A bakery, a café called the Coffee Bothy, a pub called the Pheasant, plus the usual scatter of other small-town shops.

The town sits in a valley between wooded hills, and the evening light catches here and there—on a rooftop, in an upper window—while the rest of the street stays cool and shadowed.

“It’s so pretty,” I say. I’d normally be reaching for my camera by now, but I left it at home. This weekend I don’t want to be behind a lens. I want to be in the moment.

Douglas, who’s getting our bags out of the boot, looks around. “Aye, it is. A small Highland town with everything you need and nothing you don’t. Apart from being inland, it’s not a million miles away from Ardmara, I suppose.”

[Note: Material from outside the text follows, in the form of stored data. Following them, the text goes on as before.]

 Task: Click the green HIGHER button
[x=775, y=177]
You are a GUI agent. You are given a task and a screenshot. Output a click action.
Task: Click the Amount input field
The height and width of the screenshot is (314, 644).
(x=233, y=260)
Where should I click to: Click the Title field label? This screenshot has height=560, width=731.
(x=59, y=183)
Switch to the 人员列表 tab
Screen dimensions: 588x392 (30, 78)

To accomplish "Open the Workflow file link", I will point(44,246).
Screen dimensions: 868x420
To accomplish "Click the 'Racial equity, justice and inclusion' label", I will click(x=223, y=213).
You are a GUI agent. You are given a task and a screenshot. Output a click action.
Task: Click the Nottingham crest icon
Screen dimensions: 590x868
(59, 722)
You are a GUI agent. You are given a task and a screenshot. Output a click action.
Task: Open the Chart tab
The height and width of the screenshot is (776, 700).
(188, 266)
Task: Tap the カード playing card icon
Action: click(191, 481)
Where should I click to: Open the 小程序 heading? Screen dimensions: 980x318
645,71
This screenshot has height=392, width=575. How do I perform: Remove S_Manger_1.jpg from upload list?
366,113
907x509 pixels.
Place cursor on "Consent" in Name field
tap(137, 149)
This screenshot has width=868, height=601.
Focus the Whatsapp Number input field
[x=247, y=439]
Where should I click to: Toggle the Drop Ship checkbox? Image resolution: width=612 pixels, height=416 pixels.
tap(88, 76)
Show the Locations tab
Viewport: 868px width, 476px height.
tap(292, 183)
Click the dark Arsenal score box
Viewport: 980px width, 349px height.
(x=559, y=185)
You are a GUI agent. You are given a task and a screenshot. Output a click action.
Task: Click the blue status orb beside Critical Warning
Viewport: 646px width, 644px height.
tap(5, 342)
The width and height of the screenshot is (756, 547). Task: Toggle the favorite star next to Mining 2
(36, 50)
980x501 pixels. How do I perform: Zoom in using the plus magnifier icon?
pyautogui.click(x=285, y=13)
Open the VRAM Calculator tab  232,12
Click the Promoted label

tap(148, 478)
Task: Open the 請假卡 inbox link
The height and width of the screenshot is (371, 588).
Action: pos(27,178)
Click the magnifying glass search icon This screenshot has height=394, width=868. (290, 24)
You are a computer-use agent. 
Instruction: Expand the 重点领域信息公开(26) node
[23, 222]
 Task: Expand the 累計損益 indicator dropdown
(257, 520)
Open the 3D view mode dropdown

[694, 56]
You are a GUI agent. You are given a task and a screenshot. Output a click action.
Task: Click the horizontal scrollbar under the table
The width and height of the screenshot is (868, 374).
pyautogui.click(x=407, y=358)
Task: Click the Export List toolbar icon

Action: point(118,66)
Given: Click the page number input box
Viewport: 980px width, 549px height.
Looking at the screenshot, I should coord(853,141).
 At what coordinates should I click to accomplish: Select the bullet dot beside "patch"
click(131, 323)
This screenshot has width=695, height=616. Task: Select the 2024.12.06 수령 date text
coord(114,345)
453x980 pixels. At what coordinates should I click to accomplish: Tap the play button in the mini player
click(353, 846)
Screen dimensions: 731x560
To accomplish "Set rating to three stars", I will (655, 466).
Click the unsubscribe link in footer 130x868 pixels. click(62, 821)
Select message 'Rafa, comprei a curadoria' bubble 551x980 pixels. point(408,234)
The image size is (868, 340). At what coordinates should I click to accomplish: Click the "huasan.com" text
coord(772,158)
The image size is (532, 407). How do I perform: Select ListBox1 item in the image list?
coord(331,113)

But it’s not Ardmara, and that’s the whole point. I’m not ten minutes from the library, or five minutes from Mum’s house, or within earshot of anyone who’s known me since I was in nappies. I’m somewhere new, with Douglas, and the freedom of that makes me a little giddy.

The Bannock Hotel is a handsome three-storey stone building set right on the main street. Inside, the reception area is small but welcoming. Pleasant smells drift from a restaurant off to one side. Behind the desk, a tall man with chestnut hair and brown eyes looks up and smiles.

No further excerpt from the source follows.